**Dataset records:**
———

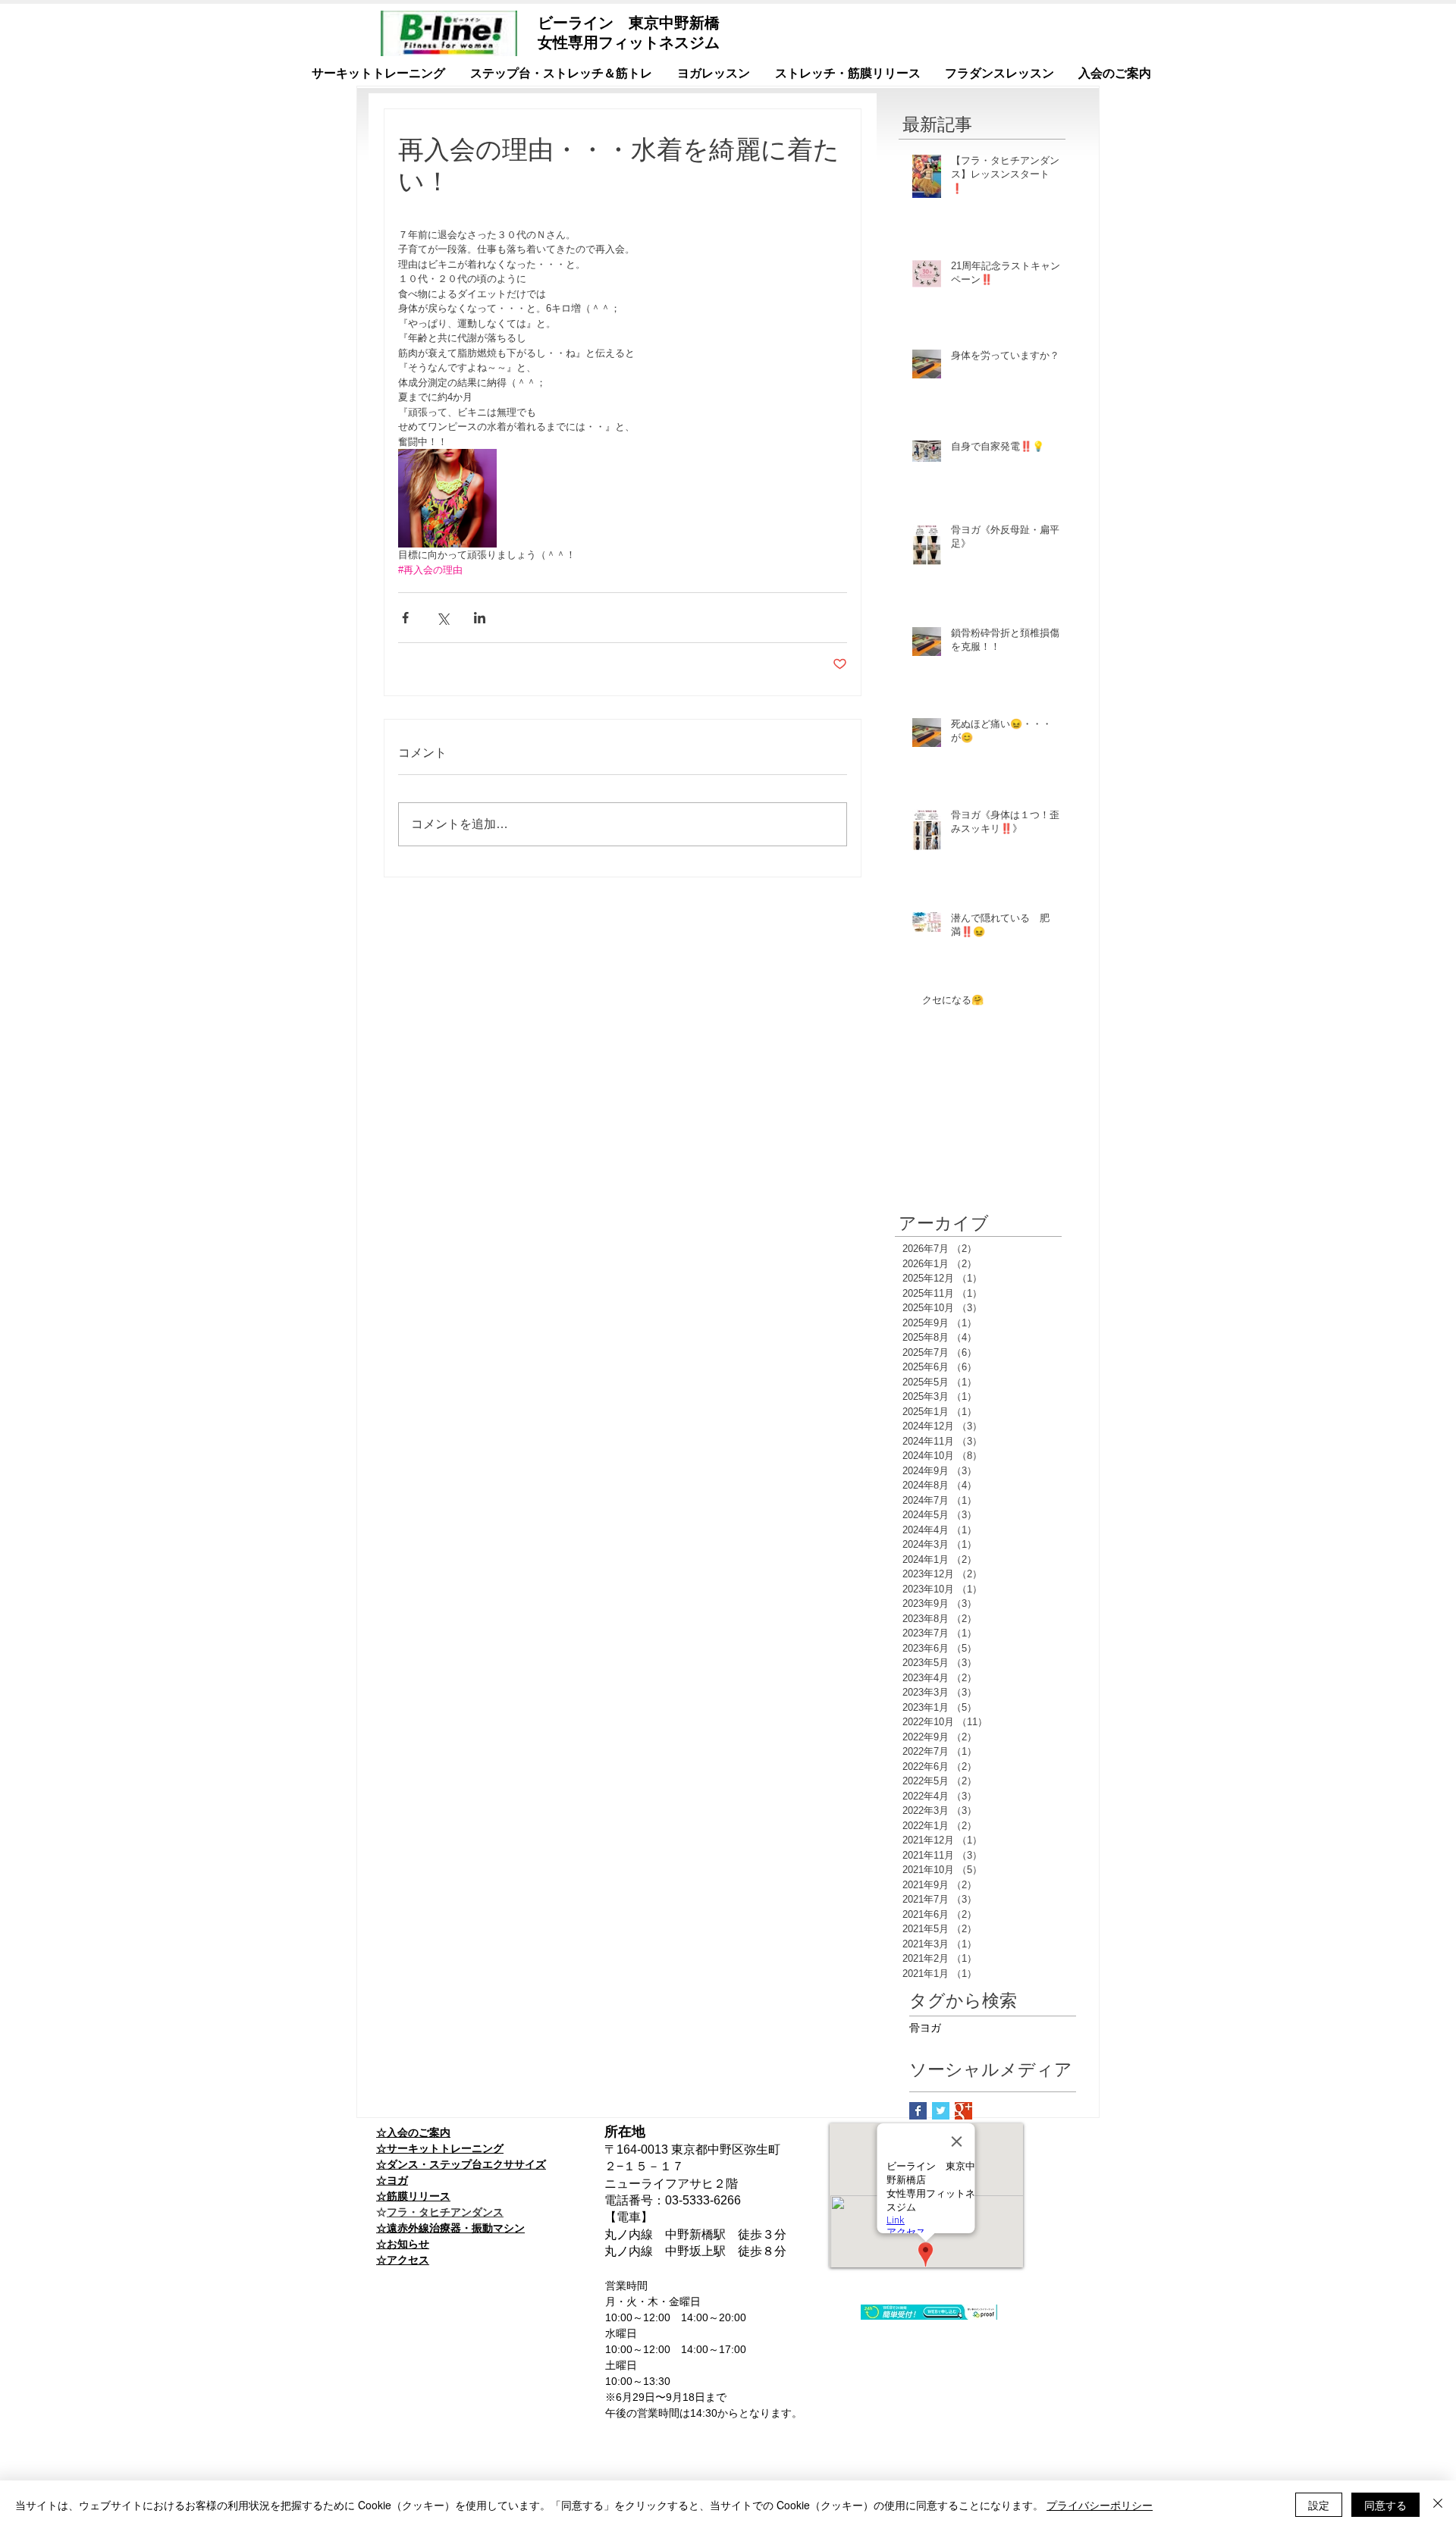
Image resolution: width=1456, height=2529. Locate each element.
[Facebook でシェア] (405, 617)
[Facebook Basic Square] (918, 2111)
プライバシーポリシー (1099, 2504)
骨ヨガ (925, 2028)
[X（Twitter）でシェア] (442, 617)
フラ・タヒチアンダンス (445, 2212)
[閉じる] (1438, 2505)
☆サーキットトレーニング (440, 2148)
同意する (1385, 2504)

———

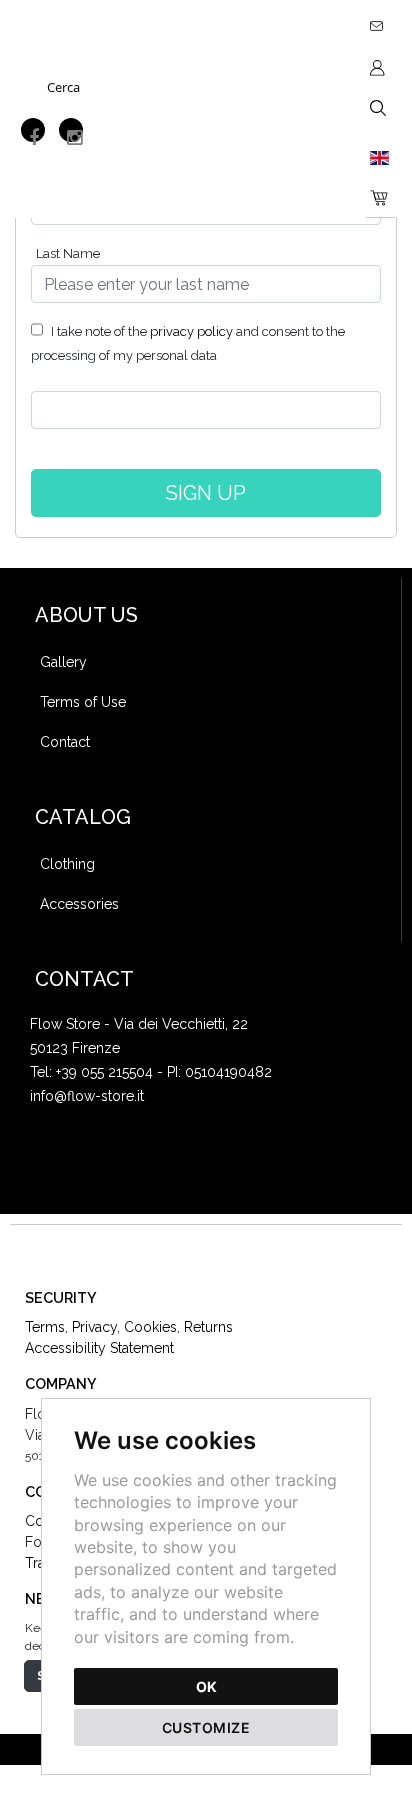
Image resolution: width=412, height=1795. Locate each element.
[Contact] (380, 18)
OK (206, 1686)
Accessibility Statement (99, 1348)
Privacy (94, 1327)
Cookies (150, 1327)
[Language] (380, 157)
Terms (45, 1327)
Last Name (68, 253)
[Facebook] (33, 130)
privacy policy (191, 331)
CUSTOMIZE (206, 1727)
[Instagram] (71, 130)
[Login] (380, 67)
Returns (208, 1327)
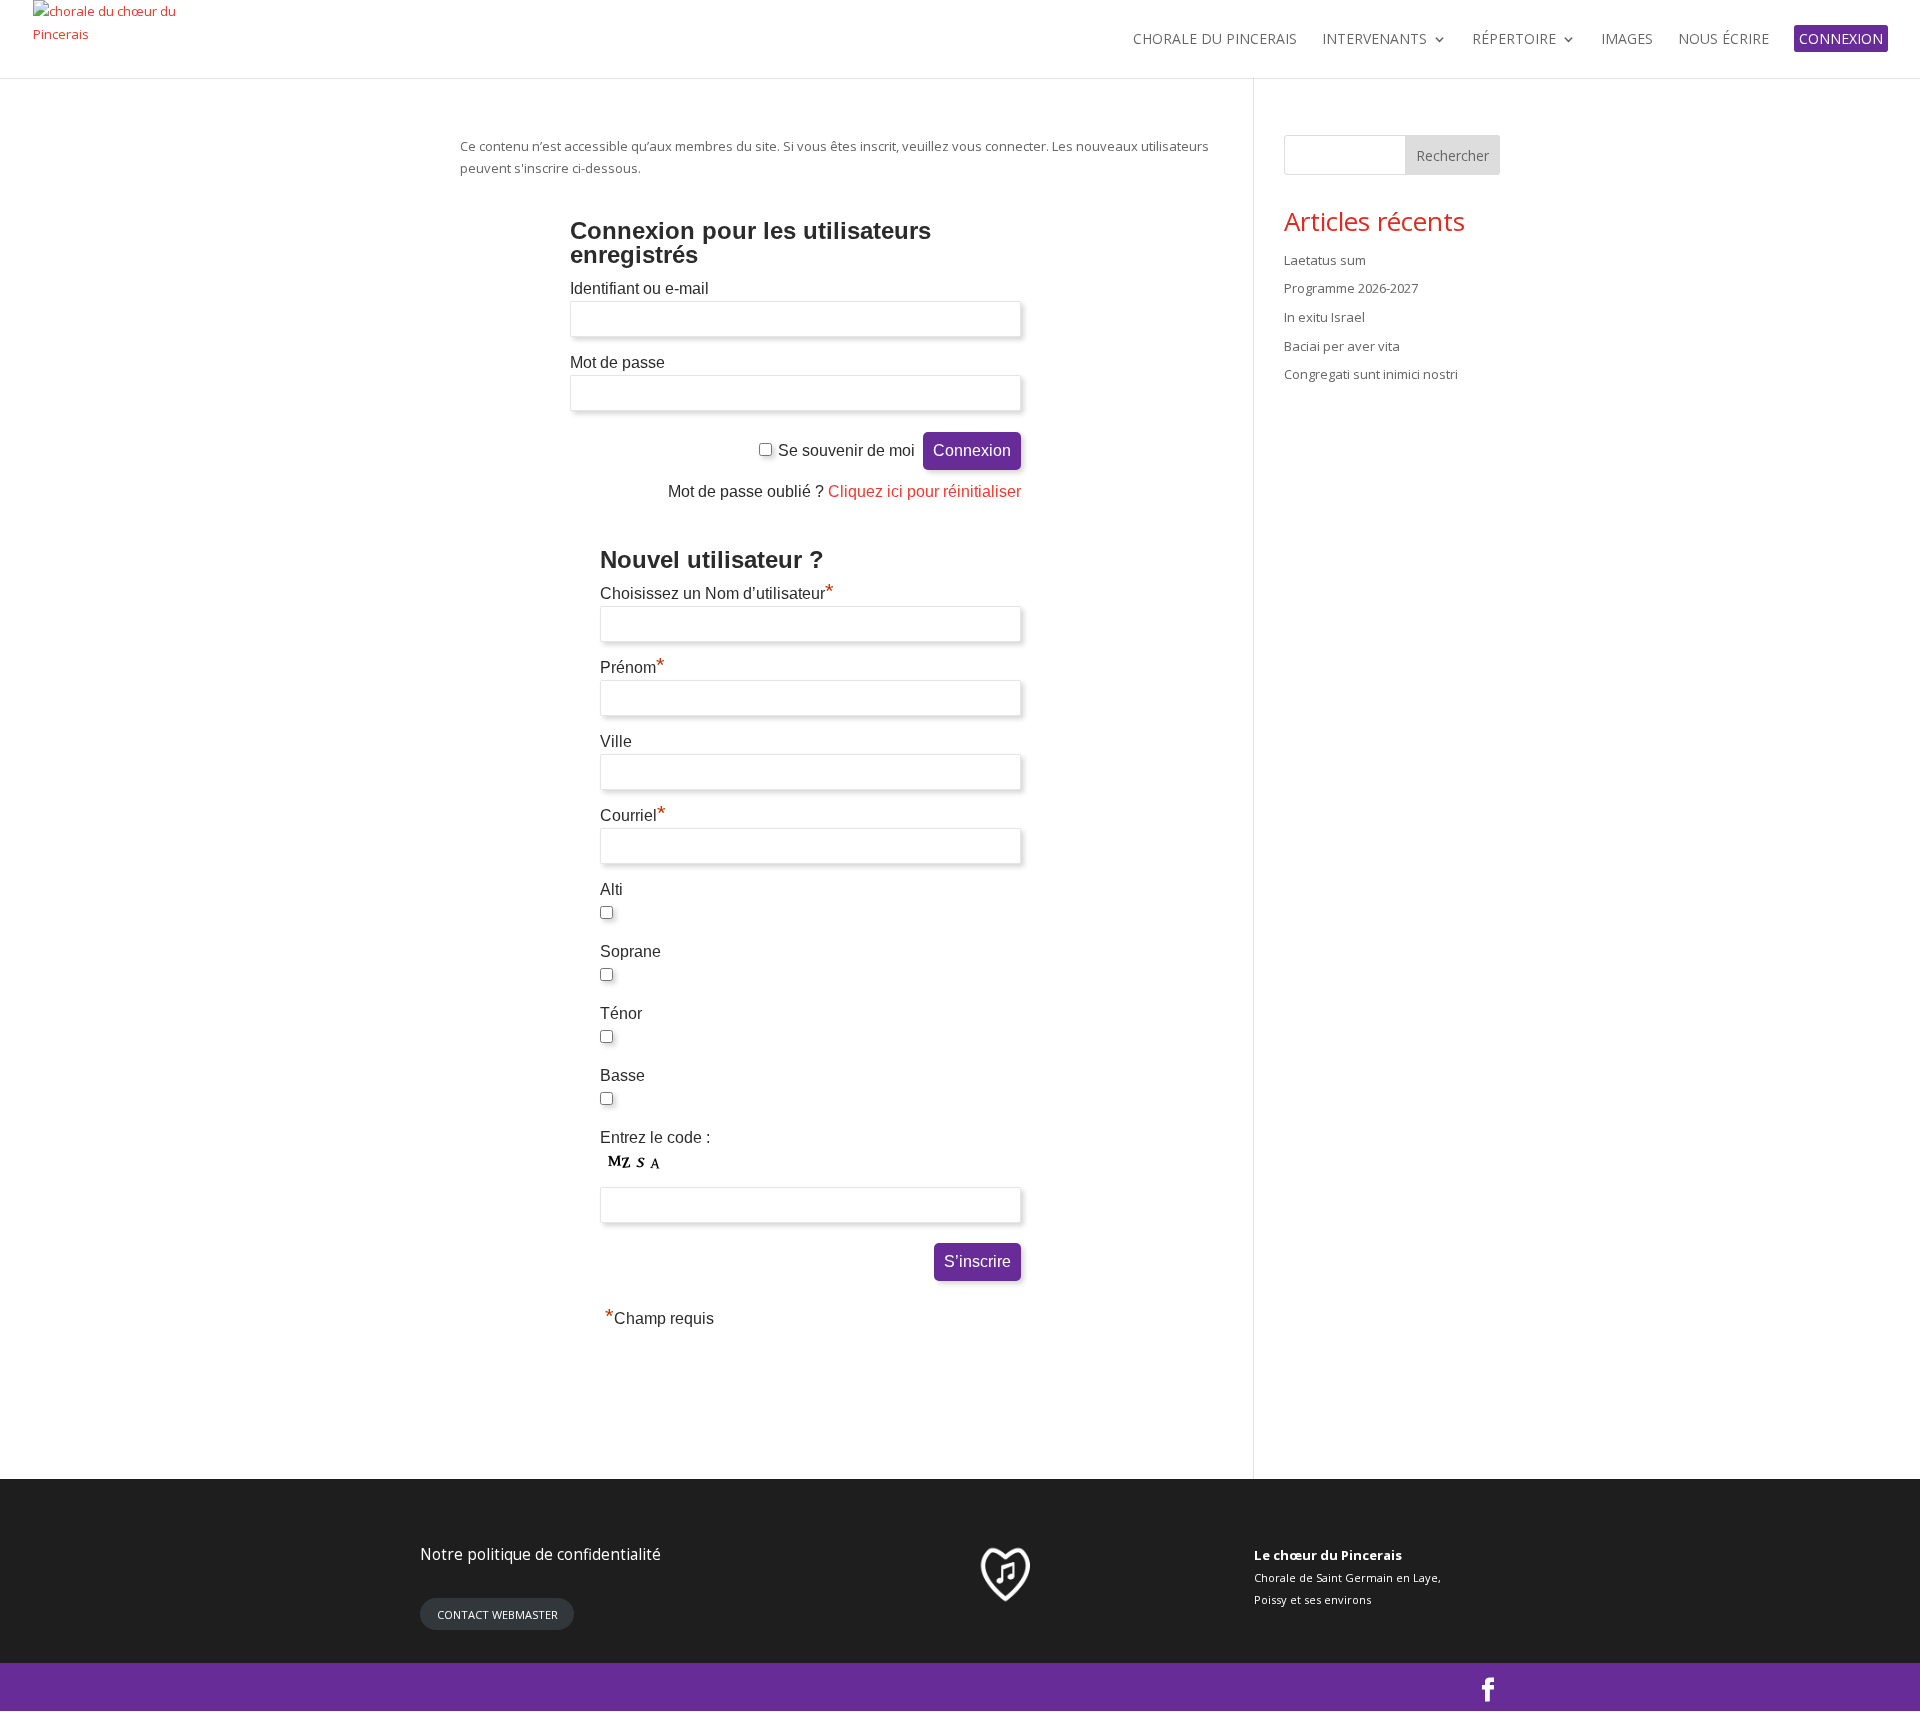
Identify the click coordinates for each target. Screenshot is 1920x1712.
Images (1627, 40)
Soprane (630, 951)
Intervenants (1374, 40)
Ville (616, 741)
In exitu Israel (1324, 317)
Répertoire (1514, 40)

———

**Work required:**
Only the lines above from the one with "CUSTOMIZE (206, 1727)" to the one with "Répertoire (1514, 40)" should be printed, both included and exactly as written; no picture belongs in the copy.

**Exercise response:**
CUSTOMIZE (206, 1727)
[Instagram] (71, 130)
[Login] (380, 67)
Returns (208, 1327)
Identify the click coordinates for each target. Screenshot is 1920x1712.
Images (1627, 40)
Soprane (630, 951)
Intervenants (1374, 40)
Ville (616, 741)
In exitu Israel (1324, 317)
Répertoire (1514, 40)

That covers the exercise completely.